Denver is the climber. The Broncos are 10-2 and passing every test. They own key conference tiebreakers, and their game travels in winter. Their pass rush closes games, and their run game controls tempo. If they keep stacking wins, the top seed can flip. The momentum is that strong.
The AFC now runs through Foxborough and Denver, with three weeks left to sort it.

What separates the Patriots and Broncos
New England’s edge is clean football. Few penalties, smart red zone calls, and trust in a top defense. Denver’s edge is surge power. Explosive spurts on both sides, and late-game answers that swing one-score games. If they meet in January, it will be a chess match of tempo and leverage.
Kansas City on the Brink
The Chiefs fell to 6-7 after a stunning loss to Houston. The record tells the story. They no longer control their path. Mistakes have erased the cushion from a proud run of contention. Their margin is gone, and the picture is harsh.
Here is the reality. Kansas City likely needs to win out and get help from the AFC pack. That means cleaner starts, better third downs, and finish inside the 20. The defense has carried long stretches, but the offense must string four clean games. The standard is clear. Playoff teams close December with discipline.
Kansas City has no margin left. Win out, or stay home in January.
The AFC Bubble, Winners and Losers
Cleveland is out. The Browns were eliminated after their Week 14 loss, ending a bruising season that never settled. Across the rest of the AFC, chaos rules. Buffalo, Houston, Pittsburgh, and Jacksonville are alive. Each has a shot if they hold serve in the conference and avoid slip-ups.

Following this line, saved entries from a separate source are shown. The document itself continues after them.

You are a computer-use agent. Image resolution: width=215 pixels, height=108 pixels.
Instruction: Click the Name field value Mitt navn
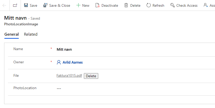(64, 49)
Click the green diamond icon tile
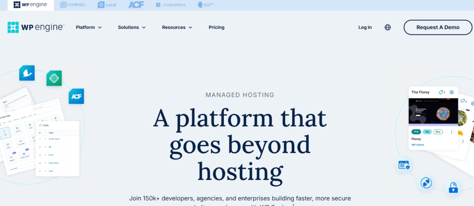 click(x=54, y=78)
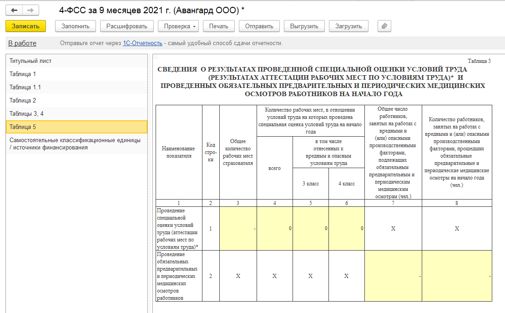Click the paperclip attachments icon

(384, 26)
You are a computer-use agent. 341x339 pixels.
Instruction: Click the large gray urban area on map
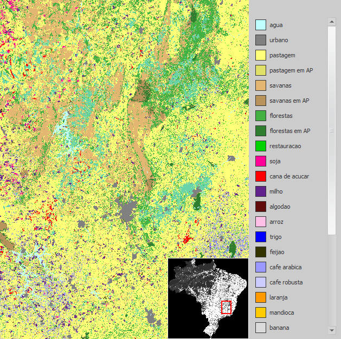click(x=128, y=211)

These next three weeks will come down to two things. Conference record and head-to-head tiebreakers. If New England keeps its lead, Denver must chase clean. If the Broncos surge to the top line, the Patriots will be hard to catch with their current cushion. One stumble by either side could swing home field.
The NFC Race Is Wide Open
The NFC has no clear favorite. The Bears, Rams, Seahawks, and 49ers are all jockeying for wild card and divisional position. Each team has a case. Chicago has a scrappy defense and a quarterback who can make off-script plays. Los Angeles has a scheme that creates answers on third down. Seattle is built for ugly wins. San Francisco still carries a heavy, punishing style.

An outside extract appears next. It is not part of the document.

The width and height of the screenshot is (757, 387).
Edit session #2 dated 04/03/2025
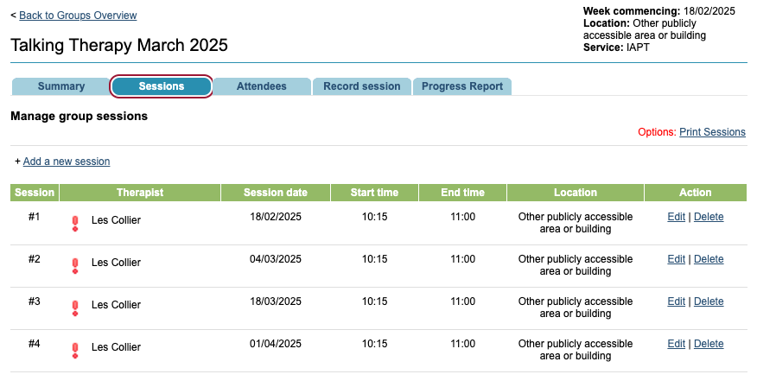point(676,259)
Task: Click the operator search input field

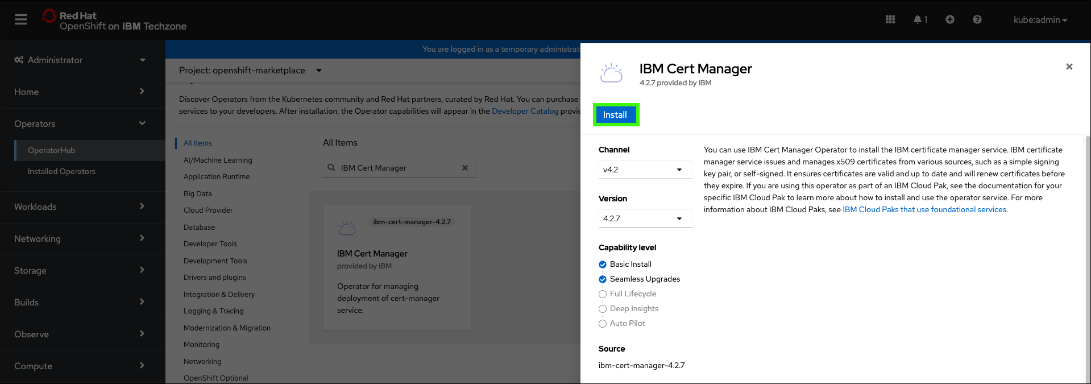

In this race, small details will decide it. Special teams flips a field. A fourth quarter takeaway changes a seed. Health matters now more than ever, because depth gets exposed late. The path is there for any of these four to host a game or travel on wild card weekend.
- NFC watch points, in order: head-to-head tiebreakers, division records, road form in cold weather, and red zone efficiency

Key weeks ahead
Circle interconference trips and divisional rematches. Those are the swing spots. If the Bears clean up inside the division, they stay in. If the Rams answer on the road, they can rise. The Seahawks and 49ers still feel like January teams, but they cannot afford a slip in Weeks 15 to 17.

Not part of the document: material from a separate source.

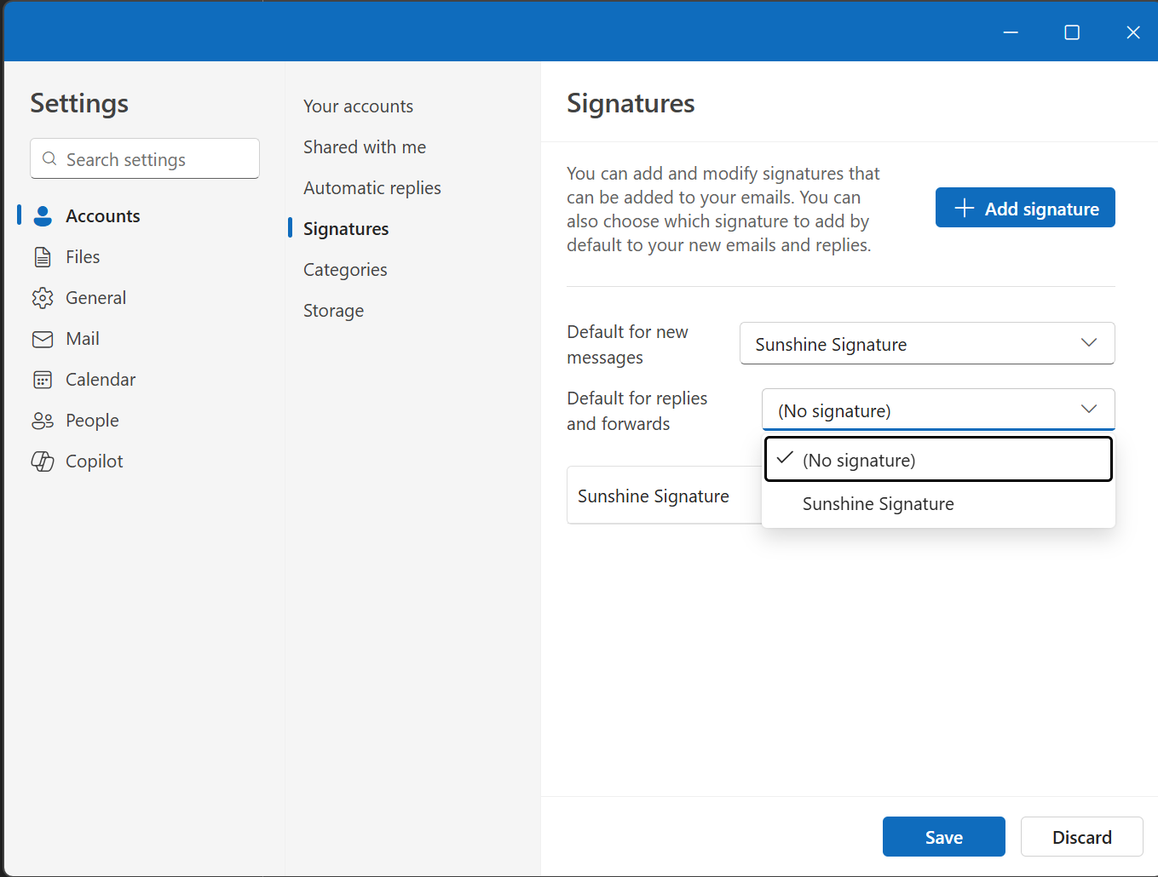Click the Mail envelope icon

43,339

Look at conference record first when breaking ties. It is the lever that moves seeds in mid December.
Frequently Asked Questions
Q: Who holds the top AFC seed right now?
A: New England is 11-2 and sits at the number one seed entering Week 15.
Q: Can the Chiefs still make the playoffs?
A: Yes, but the path is narrow. They likely need to win out and get help.
Q: Are the Broncos in position for the top seed?
A: Denver is 10-2 with key tiebreakers. If they keep winning, they can steal the one seed.
Q: Which AFC team has been eliminated?
A: The Cleveland Browns were eliminated after their Week 14 loss.
Q: What is the NFC outlook after Week 14?
A: It is tight. The Bears, Rams, Seahawks, and 49ers are all in the mix for spots and seeding.
The next three weeks will define this season. The Patriots and Broncos are on a collision course for AFC control. The Chiefs are clinging to the edge. The NFC is a street fight with no clear ruler. December rewards discipline, health, and big plays late. The race is alive, the stakes are real, and the path to January is right in front of us.